The minimizer function is quite long, so we might want to simplify it. We’ll use SymPy package functionality to perform the expression simplification.

using SymPy, PyCall
sympycore = pyimport("sympy.core")

# Convert sympy expression back to the julia expression
function convert(::Type{Expr}, sexpr::Sym)
    # deal with numbers and symbols
    if sexpr.is_Float
        return Float64(sexpr.num)
    elseif sexpr.is_Rational
        return Float64(sexpr.evalf().num)
    elseif sexpr.is_Symbol
        return Symbol(sexpr.name)
    end
    # convert functions
    expr = Expr(:call)
    fn, (le, re) = if sexpr.is_Function
        fname = Symbol("$(sexpr.func)"[10:end])
        a2 = length(sexpr.args) > 1 ? sexpr.args[2] : nothing
        eval(fname), (sexpr.args[1], a2)
    elseif sexpr.func == sympycore.mul.Mul
        (*), sexpr.as_two_terms()
    elseif sexpr.func == sympycore.power.Pow
        (^), sexpr.args[1:2]
    elseif sexpr.func == sympycore.add.Add
        (+), sexpr.as_two_terms()
    end
#     println(fn, " ", le, " ", re)
    push!(expr.args, fn)
    push!(expr.args, convert(Expr, le))
    re !== nothing && push!(expr.args, convert(Expr, re))
    return expr
end

function simplify!(ex::Expr)
    expr = Evolutionary.Expression(ex)
    length(expr.syms) == 0 && return ex
    sexpr = eval(Expr(:call, expr, map(Sym  string, expr.syms)...))
    sexpr = SymPy.simplify(sexpr)
    copyto!(ex, convert(Expr, sexpr))
end
simplify! (generic function with 1 method)
ex = simplify!(Evolutionary.minimizer(res)) |> Evolutionary.Expression

cos((0.359+((0.157+((-0.066+(0.713*x))*sin(x)))*sin(x))))

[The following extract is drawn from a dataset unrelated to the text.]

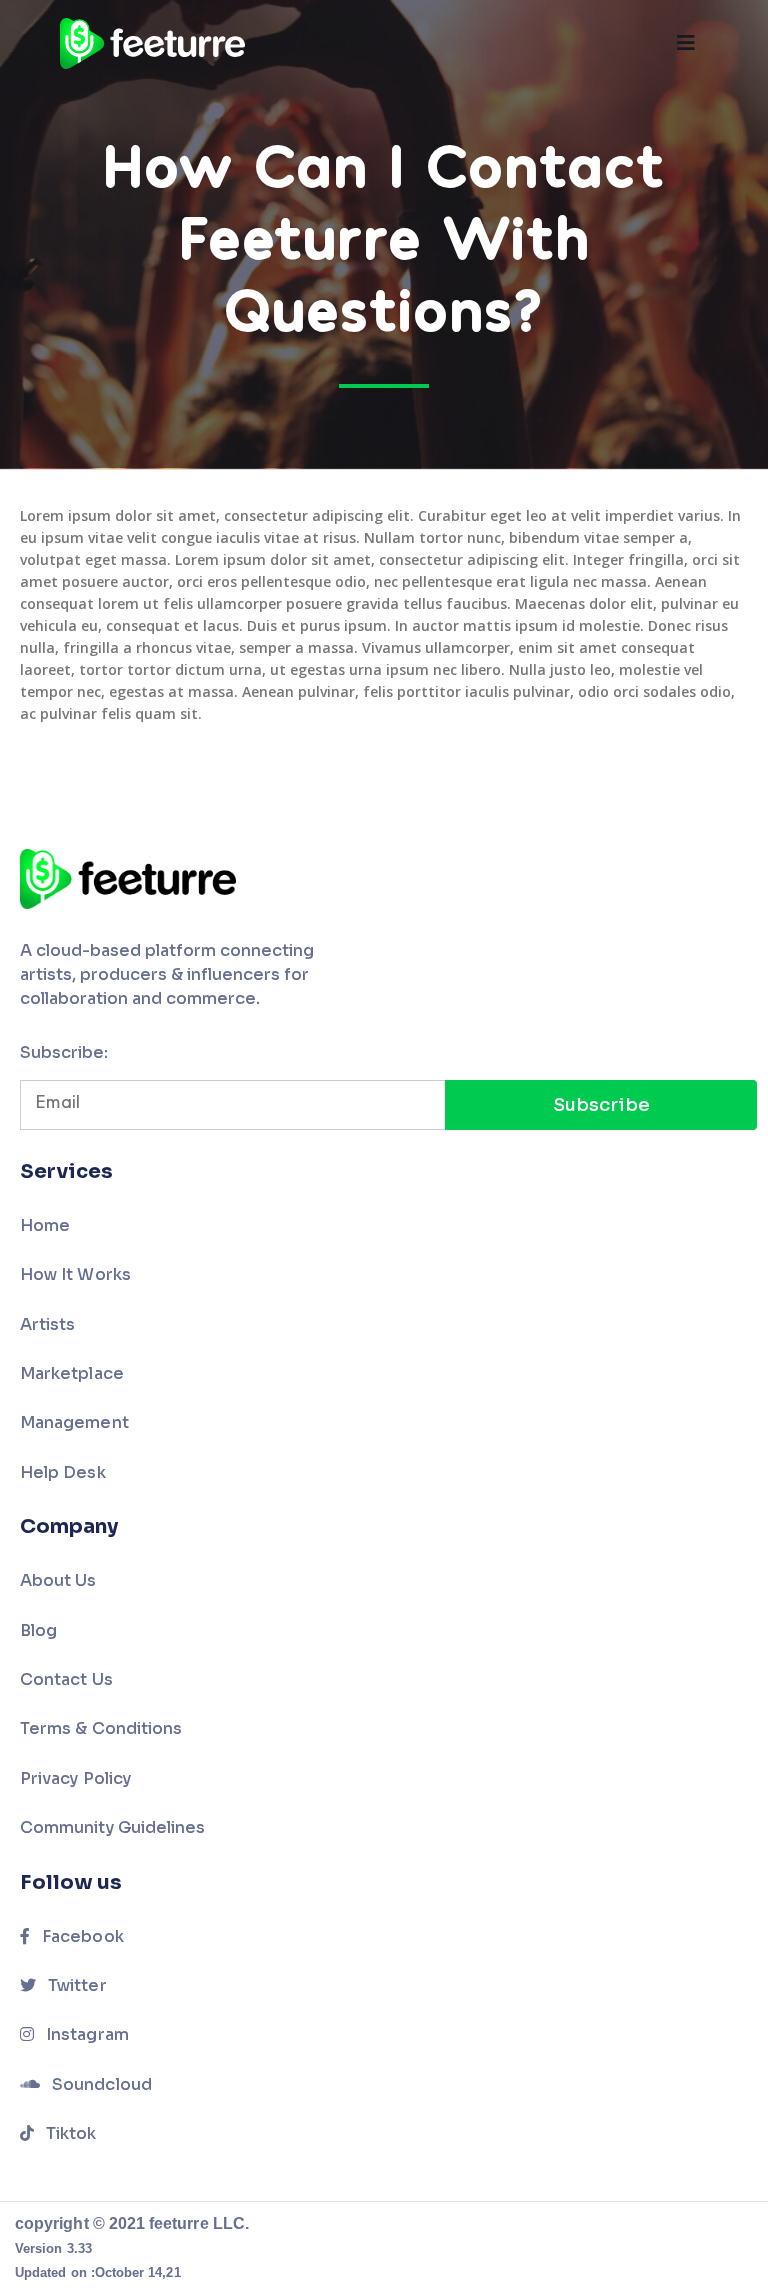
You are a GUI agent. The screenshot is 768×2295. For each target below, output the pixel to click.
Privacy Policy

We can generate a LaTeX expression of the simplified minimizer

display("text/latex", ex)

\cos\left(\left(0.359+\left(\left(0.157+\left(\left(-0.066+\left(0.713x\right)\right)\sin\left(x\right)\right)\right)*\sin\left(x\right)\right)\right)\right)

Thus, the simplified expression is the following:

$$cos\left(\left(0.359+\left(\left(0.157+\left(\left(-0.066+\left(0.713*x\right)\right)*sin\left(x\right)\right)\right)*sin\left(x\right)\right)\right)\right)$$

We can plot resulting function along with original data

plot(xs, ys, label="Original")
plot!(xs, ex.(xs), label="Predicted")

png

You can find the corresponding Jupyter notebook in the Evolutionary package repository.